There is no way I can separate out the production from the overall experience, but that seems always the case in free, outdoor summer theater. The atmosphere, literally and figuratively, always seems more important than in indoor theater, and helps me appreciate shows to which I might not otherwise be as receptive. It’s how I felt when CTH did a hip-hop musical version of Euripides “The Bacchae” two years ago, also at the Richard Rodgers Amphitheater, which was the company’s last summer production.
What I can say is that the choice of “The Bachae” seemed a better fit then than “Seize the King” does now.
Yes, “Seize the King” is a timely play, with its warning that “evil in men always resurfaces….to trump virtue.” (Projection designer Brittany Bland helps emphasize the modern-day relevance in the CTH production with a beginning montage of soldiers and police officers.) The chronicle of Richard’s bloody, scheming rise to power is also smartly streamlined. Shakespeare’s “Richard III,” which is his second longest play, has more than 50 characters. Will Power’s has a cast of five, portraying little more than a dozen characters, and a running time of 90 minutes with no intermission (not counting time out for rain.)
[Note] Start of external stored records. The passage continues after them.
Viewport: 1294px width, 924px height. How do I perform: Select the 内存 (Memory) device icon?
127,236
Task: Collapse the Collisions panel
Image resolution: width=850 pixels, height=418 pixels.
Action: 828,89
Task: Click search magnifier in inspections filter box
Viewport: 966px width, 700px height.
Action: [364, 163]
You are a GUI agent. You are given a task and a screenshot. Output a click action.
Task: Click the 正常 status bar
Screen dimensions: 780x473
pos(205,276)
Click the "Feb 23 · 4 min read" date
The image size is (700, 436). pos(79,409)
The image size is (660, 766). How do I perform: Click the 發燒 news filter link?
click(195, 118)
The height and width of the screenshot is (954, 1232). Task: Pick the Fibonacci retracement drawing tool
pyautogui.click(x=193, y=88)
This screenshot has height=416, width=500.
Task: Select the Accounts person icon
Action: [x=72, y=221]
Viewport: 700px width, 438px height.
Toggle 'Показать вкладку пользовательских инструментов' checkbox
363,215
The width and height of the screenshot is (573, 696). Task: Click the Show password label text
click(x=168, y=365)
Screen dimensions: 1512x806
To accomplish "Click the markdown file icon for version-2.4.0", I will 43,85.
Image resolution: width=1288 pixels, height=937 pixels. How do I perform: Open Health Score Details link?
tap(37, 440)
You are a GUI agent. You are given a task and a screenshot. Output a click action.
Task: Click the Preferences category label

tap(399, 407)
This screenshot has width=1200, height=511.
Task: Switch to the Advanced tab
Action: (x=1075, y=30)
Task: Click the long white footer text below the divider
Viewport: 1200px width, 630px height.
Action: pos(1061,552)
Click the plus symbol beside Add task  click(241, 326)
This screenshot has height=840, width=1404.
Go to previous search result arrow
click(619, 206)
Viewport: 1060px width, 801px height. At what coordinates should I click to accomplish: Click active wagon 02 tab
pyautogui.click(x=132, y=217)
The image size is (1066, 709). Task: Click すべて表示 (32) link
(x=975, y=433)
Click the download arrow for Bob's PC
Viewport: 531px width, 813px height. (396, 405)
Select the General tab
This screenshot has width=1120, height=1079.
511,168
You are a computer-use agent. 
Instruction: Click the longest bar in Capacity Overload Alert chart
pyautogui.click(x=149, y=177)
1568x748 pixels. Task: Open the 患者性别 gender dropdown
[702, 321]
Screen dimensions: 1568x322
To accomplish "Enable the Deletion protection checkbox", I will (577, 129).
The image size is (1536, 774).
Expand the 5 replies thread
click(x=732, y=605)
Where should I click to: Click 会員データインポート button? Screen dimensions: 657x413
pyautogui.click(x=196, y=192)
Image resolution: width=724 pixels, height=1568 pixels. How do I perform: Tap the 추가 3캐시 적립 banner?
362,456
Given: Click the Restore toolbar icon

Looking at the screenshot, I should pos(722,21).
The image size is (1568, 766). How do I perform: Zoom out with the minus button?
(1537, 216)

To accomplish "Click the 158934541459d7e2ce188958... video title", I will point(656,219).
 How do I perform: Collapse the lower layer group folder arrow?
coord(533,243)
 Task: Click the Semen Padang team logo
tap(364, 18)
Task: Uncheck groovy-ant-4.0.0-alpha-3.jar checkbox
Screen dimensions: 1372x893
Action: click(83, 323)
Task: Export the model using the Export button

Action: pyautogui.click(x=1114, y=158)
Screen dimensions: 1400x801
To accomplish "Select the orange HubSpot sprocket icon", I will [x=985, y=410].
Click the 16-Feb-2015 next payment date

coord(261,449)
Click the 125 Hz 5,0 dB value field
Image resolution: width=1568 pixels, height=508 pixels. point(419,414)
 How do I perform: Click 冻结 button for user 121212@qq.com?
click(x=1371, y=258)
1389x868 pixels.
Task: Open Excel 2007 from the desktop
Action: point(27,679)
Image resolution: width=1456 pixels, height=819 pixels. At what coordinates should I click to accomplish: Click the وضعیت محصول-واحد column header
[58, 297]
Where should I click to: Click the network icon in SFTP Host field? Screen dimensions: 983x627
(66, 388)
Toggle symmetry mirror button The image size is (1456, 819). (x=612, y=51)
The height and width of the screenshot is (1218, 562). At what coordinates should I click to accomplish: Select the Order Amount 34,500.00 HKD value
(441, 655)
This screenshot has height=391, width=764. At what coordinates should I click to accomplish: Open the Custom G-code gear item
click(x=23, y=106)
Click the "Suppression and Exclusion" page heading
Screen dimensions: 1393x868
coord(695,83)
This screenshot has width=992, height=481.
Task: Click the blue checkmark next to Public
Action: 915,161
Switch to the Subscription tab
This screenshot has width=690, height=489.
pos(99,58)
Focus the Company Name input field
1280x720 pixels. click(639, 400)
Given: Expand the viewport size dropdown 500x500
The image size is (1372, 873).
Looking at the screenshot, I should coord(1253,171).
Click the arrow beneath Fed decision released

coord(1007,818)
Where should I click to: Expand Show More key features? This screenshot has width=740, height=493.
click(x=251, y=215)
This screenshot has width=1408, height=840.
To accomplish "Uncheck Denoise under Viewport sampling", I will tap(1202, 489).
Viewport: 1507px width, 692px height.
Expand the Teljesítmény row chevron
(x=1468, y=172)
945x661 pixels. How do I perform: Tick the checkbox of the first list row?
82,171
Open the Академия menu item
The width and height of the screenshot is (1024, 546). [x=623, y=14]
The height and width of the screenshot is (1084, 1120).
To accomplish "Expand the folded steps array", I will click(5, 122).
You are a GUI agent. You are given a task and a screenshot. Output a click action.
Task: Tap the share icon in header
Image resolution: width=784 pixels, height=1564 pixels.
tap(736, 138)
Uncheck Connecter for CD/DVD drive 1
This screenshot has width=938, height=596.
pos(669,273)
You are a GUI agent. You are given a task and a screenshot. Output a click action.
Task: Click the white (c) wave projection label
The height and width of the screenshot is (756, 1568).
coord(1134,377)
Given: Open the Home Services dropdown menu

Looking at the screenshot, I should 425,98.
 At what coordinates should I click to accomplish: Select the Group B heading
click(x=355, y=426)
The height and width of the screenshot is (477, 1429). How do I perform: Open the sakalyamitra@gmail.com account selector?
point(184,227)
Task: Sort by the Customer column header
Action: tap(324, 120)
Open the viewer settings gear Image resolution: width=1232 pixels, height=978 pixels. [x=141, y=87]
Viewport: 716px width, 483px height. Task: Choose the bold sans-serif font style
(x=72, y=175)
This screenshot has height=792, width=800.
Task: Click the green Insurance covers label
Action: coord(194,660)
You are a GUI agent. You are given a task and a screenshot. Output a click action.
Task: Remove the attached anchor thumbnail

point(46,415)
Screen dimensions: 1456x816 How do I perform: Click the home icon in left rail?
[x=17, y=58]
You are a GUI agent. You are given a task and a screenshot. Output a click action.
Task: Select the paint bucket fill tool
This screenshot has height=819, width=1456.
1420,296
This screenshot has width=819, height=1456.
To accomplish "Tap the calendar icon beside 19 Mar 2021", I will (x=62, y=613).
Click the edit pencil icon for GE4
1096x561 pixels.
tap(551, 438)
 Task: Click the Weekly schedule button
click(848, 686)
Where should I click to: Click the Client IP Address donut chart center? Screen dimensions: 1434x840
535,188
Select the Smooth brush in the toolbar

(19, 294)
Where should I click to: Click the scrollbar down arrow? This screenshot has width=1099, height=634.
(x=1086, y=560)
Power’s use of street vernacular doesn’t bother me. I’m not a Shakespeare purist. I can accept Power’s discarding Shakespeare’s lines with which Queen Elizabeth dismisses Richard (“You envy my advancement and my friends’:God grant we never may have need of you!”) and replacing them with the queen commanding Richard to “kiss my ass” – and meaning it literally. Andrea Patterson’s delivery as the (newly named) Queen Woodville surely helps to put that over.
What’s harder for me to accept is Power’s replacing Shakespeare’s verses with his own poetry that is just as dense and convoluted, yet not as powerful (or at least not as familiar.) If I’m going to struggle with the language, I’d sooner it be with the Bard’s opening lines of “Richard III” –
Now is the winter of our discontent
Made glorious summer by this sun of York;
And all the clouds that lour’d upon our house
In the deep bosom of the ocean buried.
rather than Power’s opening lines in “Seize the King” –
Oceans of vast time, siphoning men from
Those who inhale the sweet life-breath from
Those whom inside maggots move, birthing their young
The old empires, the new kingdoms, the monarchies of morrow
Shall never know, one from another…
My objection, however, dissolves like, um, paper programs in the rain (luckily the CTH programs are digital), thanks to CTH’s glorious production. It stands out for the company’s usual spectacular design; for five actors as tenacious and imperturbable as the audience; and especially for the five dancers whose interludes, choreographed by Tiffany Rea-Fisher with music by Frederick Kennedy, make “Seize the King” feel wondrous. The theater makers and the theater goers of “Seize the King” seized the day.
“Seize the King” is on stage for free at the Richard Rodgers Amphitheater in Marcus Garvey Park through July 29, 2021.